▶ _Material shown_
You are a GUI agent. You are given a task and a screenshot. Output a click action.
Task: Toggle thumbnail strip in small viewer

---

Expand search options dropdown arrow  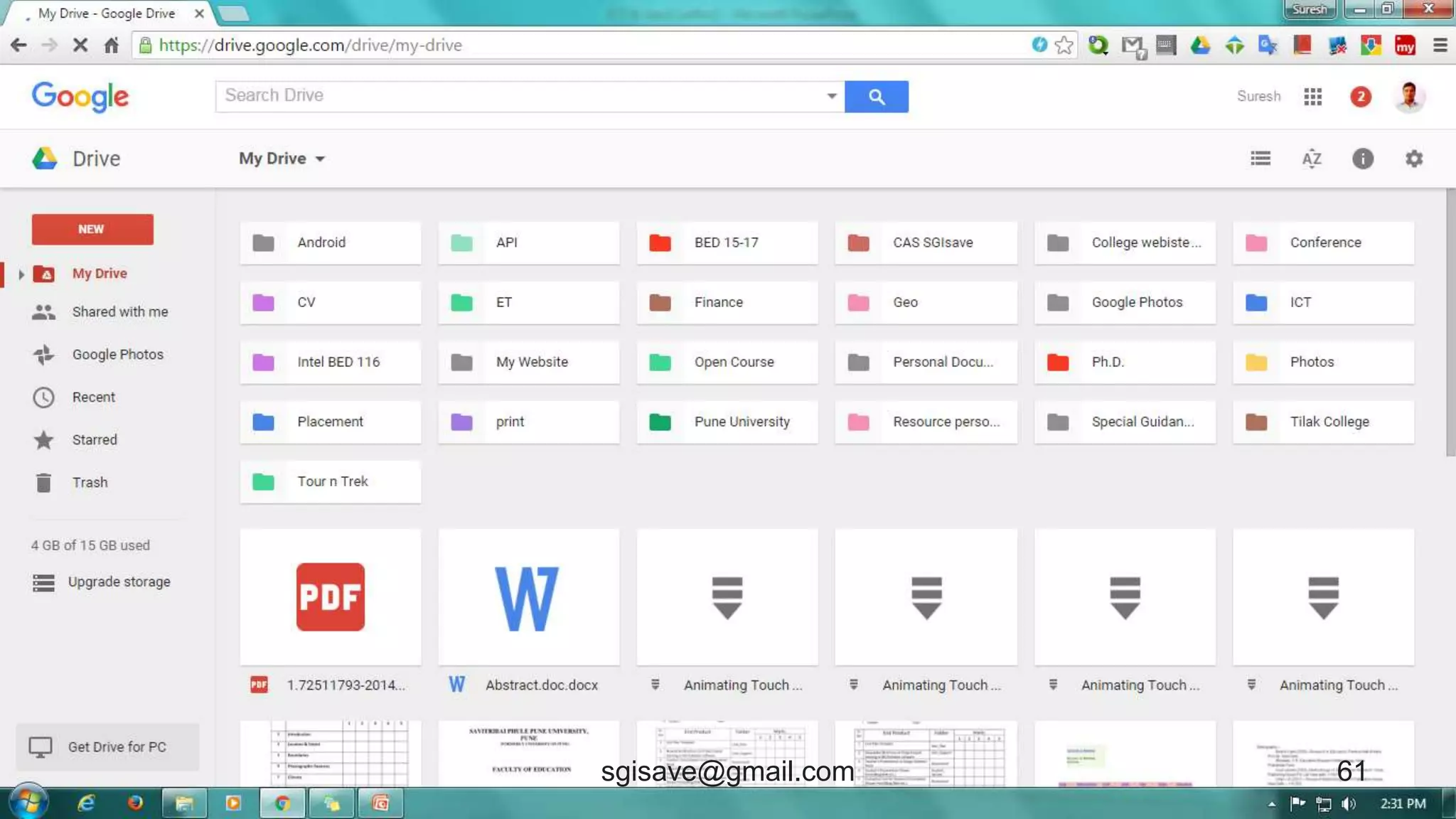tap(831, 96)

...

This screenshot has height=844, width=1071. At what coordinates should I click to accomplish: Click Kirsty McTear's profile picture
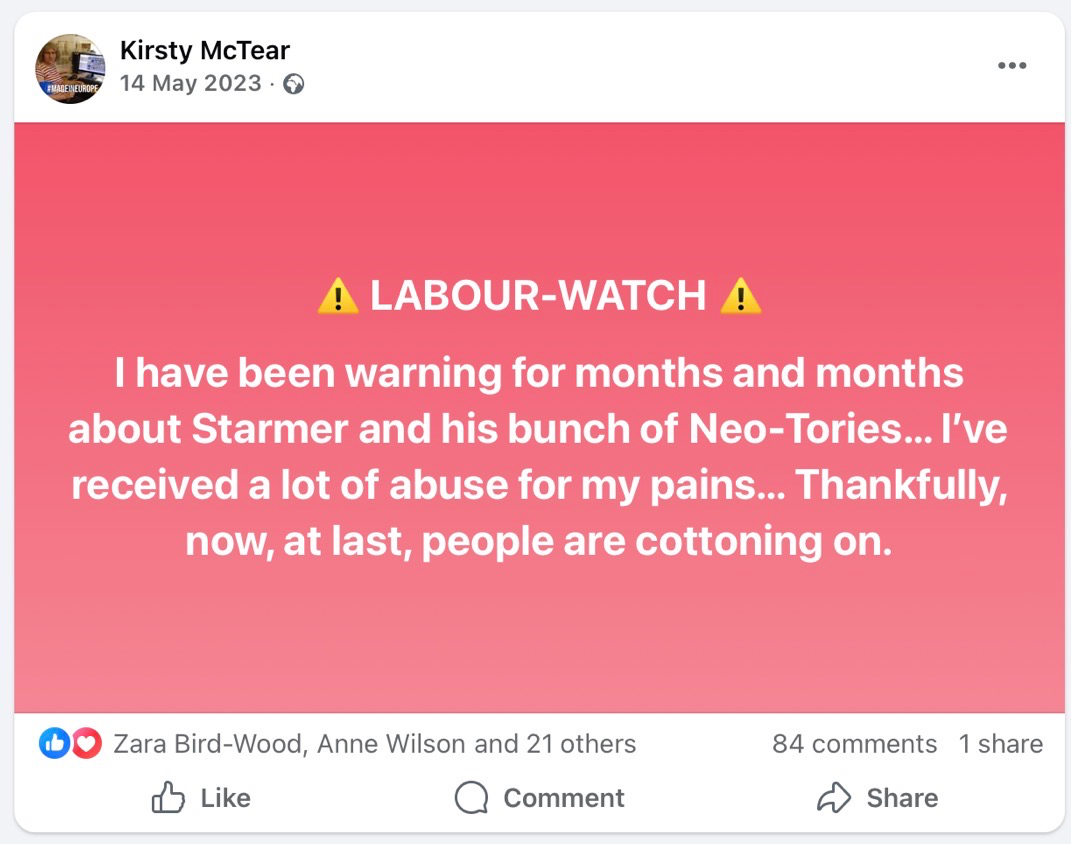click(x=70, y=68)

▶ _Exercise aim_
Rewrite the listing lines starting at the one with "You are a GUI" and ending at the one with "Task: Toggle thumbnail strip in small viewer", swapping "small viewer" for "compact viewer" and changing nothing else. Give only those lines.

▶ _Expected output_
You are a GUI agent. You are given a task and a screenshot. Output a click action.
Task: Toggle thumbnail strip in compact viewer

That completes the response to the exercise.